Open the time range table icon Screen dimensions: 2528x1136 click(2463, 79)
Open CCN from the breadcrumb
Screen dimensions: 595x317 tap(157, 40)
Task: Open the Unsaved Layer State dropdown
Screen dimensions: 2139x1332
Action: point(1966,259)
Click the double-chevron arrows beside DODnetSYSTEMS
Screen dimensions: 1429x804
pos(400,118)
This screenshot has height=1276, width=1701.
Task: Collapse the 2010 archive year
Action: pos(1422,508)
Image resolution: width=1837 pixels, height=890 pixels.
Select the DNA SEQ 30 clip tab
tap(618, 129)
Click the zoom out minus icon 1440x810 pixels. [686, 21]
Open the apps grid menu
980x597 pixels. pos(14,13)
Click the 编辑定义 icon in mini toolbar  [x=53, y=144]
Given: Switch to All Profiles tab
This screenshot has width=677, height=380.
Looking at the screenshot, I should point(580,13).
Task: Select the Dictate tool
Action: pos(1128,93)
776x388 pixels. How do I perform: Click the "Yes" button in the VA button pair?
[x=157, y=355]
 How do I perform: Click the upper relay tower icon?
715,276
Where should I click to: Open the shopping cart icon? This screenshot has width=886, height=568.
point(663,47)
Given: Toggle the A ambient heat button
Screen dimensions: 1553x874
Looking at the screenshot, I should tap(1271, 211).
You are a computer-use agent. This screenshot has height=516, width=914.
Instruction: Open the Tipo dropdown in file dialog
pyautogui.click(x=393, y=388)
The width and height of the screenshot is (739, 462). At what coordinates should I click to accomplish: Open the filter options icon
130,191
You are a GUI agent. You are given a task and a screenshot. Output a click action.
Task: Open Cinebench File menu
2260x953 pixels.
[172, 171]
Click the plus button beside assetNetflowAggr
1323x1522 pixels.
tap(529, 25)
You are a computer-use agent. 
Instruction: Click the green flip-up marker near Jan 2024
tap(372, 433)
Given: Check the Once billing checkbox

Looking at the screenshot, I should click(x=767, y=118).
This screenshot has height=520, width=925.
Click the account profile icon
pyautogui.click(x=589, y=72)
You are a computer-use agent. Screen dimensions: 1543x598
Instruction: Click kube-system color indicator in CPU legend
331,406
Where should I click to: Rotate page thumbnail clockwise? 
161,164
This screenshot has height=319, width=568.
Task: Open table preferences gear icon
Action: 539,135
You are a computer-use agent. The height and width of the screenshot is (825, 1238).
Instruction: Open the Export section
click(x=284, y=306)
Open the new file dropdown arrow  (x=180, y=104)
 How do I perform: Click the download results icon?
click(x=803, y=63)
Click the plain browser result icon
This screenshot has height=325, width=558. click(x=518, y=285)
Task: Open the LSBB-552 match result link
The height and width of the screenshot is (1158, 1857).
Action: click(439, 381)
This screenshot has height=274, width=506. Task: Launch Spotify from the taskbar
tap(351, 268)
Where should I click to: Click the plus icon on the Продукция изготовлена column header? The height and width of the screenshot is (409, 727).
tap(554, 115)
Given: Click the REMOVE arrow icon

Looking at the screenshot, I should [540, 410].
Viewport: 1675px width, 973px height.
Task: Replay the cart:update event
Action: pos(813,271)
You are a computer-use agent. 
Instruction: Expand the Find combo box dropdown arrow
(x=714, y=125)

__THE PROBLEM__:
Read through the material above, and whenever a line contains "agent", copy it.

__TASK OUTPUT__:
You are a computer-use agent. This screenshot has height=516, width=914.
You are a GUI agent. You are given a task and a screenshot. Output a click action.
You are a computer-use agent. 
You are a computer-use agent. Screen dimensions: 1543x598
You are a computer-use agent. The height and width of the screenshot is (825, 1238).
You are a computer-use agent. 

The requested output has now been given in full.